* **ACTIONS TO TAKE**
• a. From the passage on the German Left, list the opposing pairs named as the organizational debates held before and after the war.
• b. Carry on the passage on the German Left from the point where it stops.

══ DOCUMENT EXTRACT

The German Left anticipated certain aspects of the “modern” revolutionary critique: its analysis of parliamentarism as a spectacle (“theater”, “stage”, etc.), for example. But its defeat can also be measured by the fact that it, too, suffered from a gap between its movement and the organizations which it had provided itself. The 1921 March Action is testimony to how the KAPD, too, acted like “a party in the traditional sense”, exhorting the workers to make the revolution, despite its rank and file’s “break with the leader/follower tradition”.

It is strange to see how Gorter, in his Last Letter to Lenin, denies the divisions on the left. By way of a revolutionary, yet numerically small movement, the activity of the German Left was also one of the last mass attempts undertaken to “provide an organization” to the proletariat, within the midst of the bourgeois democratic revolution faced with the problem of creating representative institutions. But this attempt took place at a time when it was no longer possible. In this sense the German Left was undoubtedly the expression of the first great proletarian assault, but one which was still carried out within an organizational perspective whose debates before and after the war (party/class, leaders/masses, centralism/federalism) led to a conception which was partly false. The war of 1914, by allowing capital to really penetrate all of society, obliged the communist revolution to situate itself on the same terrain or be defeated, as in Germany after 1917. After that time and outside of any revolutionary period, no permanent workers organization independent of capital, or any radical group which is part of the working class environment, has existed.

Afterwards, some people made a total ideological about-face: “All the objective conditions were present. Only one detail was lacking, but this was a detail which, in reality, vulgar Marxism had never taken into account: the subjective will, self-confidence, the value of moving towards what is new. And this detail was everything.”12 But this was because the previous struggles had not led to a new movement (by integrating the workers struggles into capital) and because the disturbances were too feeble to break with that past (the democratic political revolution of November 1918).13

The communist left was the expression of the crisis of the proletariat. The communist movement was in a state of crisis at every crucial moment, because it had left capitalist society behind and was building another society at the same time. Some lost hope; others transformed secondary forms into fetishes. But the sign of the subversive power of the German Left is undoubtedly that it prevents us from falling into revolutionary complacency, the idolatry of the proletariat and the anti-materialist belief in the inevitability of communism. Because the defeat of the most combative proletarians affects us so profoundly, it helps us in our efforts to avoid being defeated next time.14

  • 1 Mémories pour server à l’histoire de la Commune de París de 1871, Payot, 1971, p. 185.

════
══ PROVIDED MATERIAL

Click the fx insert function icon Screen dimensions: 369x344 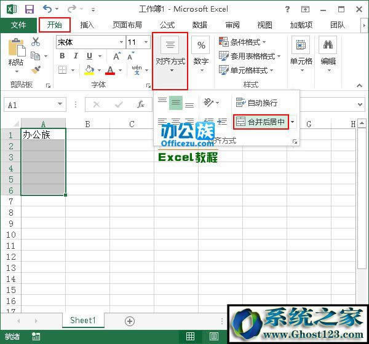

════

* **THE REPLIES**
• a.
party/class
leaders/masses
centralism/federalism

• b.
  • 2 Bordiga: De la Commune à la IIIa Internationale, in La question syndicale…., p. 52.
  • 3 Selected Writings, Penguin, 1967, pp.133-134.
  • 4“Comrade Hungarian workers, you have provided a better example to the world than soviet Russia, because you knew how to win over all the socialists at one stroke on the basis of a program of true proletarian dictatorship.” Message from Lenin, May 27 1919, Vol. 28, p. 396.
  • 5“Otto Rühle and the German Labour Movement”, p. 95.
  • 6 Cf. Chapter 3, Note 34.
  • 7 La tragedie de Spartacus, in Spartacus et la Commune de Berlin.
  • 8 PC, Nos. 53-54, p. 78.
  • 9 The IC, No. 12, p. 246.
  • 10 Réponse à Lénine, p. 47.
  • 11Manuscrits de 1844, Oeuvres, Gallimard, II, p. 63.
  • 12 Brauner und roter Faschismus.
  • 13 This regression allowed the official Communist Party, in 1958, to detect in this “a bourgeois democratic revolution…realized to a certain degree by proletarian means and methods”. (Ulbricht, quoted by Badia, p. 136).
  • 14 All theoretical work is a reaction against other theoretical works and tends to exaggerate certain aspects. In general, this study should be read in conjunction with Pannekoek and the Workers Councils and La gauche allemande….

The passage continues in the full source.